_Tâches et exercices_
• a. Recopiez le passage du texte fourni qui va de « Une unité de » à « filtration uniquement mécanique. ».
• b. Reprenez, s'il vous plaît, le texte sur la filtration de l'air dans les élevages de poulettes à partir de sa dernière phrase.

_Texte fourni_

━━━━━━━━━━

Ç’a nécessité des investissements, mais la solution fonctionne, donc c’est vraiment encourageant pour la suite. Les poules qui sont envoyées en pondoir pondent bien.

Sébastien Gagnon

Une unité de filtration expérimentale

Avant d’investir dans cette technologie, M. Gagnon a développé il y a environ quatre ans une unité expérimentale, « car ça partait un peu de nulle part, cette idée de filtrer l’air dans des élevages de poulettes », précise-t-il. En plus des filtres, il a ajouté à son prototype une lampe UV « pour doubler le travail », puisqu’il n’avait pas entièrement confiance en la filtration uniquement mécanique.

━━━━━━━━━━

_Liste extraite_

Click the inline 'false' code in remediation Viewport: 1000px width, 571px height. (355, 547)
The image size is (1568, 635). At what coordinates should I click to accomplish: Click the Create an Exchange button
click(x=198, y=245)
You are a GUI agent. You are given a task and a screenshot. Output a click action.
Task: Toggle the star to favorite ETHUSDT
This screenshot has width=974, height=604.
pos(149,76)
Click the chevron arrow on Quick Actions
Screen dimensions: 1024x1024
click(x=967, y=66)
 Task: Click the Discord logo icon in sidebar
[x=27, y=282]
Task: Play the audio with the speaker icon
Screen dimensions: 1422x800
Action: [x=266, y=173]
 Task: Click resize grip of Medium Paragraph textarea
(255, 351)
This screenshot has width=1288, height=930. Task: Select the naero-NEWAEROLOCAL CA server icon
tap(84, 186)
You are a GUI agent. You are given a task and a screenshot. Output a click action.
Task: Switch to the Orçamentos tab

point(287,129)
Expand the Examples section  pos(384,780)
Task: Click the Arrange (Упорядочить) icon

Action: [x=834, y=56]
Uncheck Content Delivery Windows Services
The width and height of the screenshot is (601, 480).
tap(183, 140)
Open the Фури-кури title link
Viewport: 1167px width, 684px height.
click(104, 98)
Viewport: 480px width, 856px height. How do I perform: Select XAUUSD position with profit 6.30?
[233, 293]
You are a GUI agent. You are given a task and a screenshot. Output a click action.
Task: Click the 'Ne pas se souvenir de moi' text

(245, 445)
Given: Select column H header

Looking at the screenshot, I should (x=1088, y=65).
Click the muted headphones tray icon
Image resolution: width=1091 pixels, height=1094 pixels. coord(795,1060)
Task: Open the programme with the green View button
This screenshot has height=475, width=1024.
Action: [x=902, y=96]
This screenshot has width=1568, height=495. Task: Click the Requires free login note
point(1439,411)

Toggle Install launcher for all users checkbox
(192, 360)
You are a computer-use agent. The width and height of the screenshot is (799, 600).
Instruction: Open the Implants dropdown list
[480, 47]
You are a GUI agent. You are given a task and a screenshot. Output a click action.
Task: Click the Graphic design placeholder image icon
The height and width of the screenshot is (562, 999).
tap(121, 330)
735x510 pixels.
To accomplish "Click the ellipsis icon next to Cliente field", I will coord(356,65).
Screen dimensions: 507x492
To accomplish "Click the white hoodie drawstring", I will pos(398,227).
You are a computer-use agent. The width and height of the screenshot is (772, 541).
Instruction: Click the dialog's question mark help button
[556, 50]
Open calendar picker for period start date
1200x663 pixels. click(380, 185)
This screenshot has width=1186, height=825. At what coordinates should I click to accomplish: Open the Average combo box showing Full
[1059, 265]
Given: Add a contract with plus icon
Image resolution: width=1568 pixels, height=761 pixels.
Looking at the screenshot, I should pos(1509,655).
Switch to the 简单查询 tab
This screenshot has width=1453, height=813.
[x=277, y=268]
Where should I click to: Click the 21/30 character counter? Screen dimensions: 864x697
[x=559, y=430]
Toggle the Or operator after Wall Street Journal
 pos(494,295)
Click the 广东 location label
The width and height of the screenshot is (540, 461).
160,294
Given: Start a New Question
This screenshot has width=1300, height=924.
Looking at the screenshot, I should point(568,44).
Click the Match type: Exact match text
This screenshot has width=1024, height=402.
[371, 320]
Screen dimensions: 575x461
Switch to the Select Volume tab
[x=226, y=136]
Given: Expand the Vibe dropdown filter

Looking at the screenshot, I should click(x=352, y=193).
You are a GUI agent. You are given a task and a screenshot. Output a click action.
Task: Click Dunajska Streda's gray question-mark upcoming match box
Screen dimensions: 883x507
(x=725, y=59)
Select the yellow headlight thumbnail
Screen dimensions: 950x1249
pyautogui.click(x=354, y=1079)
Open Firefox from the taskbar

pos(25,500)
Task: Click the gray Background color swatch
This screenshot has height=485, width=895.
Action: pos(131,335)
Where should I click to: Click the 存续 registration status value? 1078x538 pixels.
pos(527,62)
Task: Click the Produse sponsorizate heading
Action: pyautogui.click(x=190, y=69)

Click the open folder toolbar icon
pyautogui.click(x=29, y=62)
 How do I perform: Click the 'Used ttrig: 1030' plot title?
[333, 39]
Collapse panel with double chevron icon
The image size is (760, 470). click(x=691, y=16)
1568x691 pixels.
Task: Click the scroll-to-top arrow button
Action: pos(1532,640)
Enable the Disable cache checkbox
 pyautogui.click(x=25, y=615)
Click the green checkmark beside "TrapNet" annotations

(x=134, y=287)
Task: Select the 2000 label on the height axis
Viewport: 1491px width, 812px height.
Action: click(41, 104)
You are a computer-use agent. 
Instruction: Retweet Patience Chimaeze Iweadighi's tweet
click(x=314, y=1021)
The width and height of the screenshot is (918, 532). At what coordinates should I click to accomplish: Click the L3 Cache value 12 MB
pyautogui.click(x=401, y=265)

━━━━━━━━━━

_Réponses fournies_
• a.
Une unité de filtration expérimentale

Avant d’investir dans cette technologie, M. Gagnon a développé il y a environ quatre ans une unité expérimentale, « car ça partait un peu de nulle part, cette idée de filtrer l’air dans des élevages de poulettes », précise-t-il. En plus des filtres, il a ajouté à son prototype une lampe UV « pour doubler le travail », puisqu’il n’avait pas entièrement confiance en la filtration uniquement mécanique.

• b.
« On s’est donc amusés à croiser des données, en testant seulement avec les filtres ou seulement avec la lumière UV, et on a conclu que c’était une solution envisageable. Après, on est allés avec différents scénarios au niveau structurel pour calibrer la filtration selon la grandeur des bâtiments et les besoins des oiseaux », décrit-il.

Pour ce faire, il a fait appel à Sébastien Pouliot, expert en ventilation du côté de la production porcine, qui a entre autres orchestré l’installation du système de filtration d’air à pression positive à la maternité de recherche porcine du Centre de développement du porc du Québec (CDPQ). Ce dernier a agi en tant qu’expert consultant dans ce projet. « L’idée est de créer une barrière physique avec les filtres pour que le virus reste à l’extérieur du bâtiment; c’est ce qu’on appelle de la bioexclusion. Mais ce n’est pas juste la filtration qui fait le travail, c’est aussi l’ensemble des mesures de biosécurité », précise M. Pouliot.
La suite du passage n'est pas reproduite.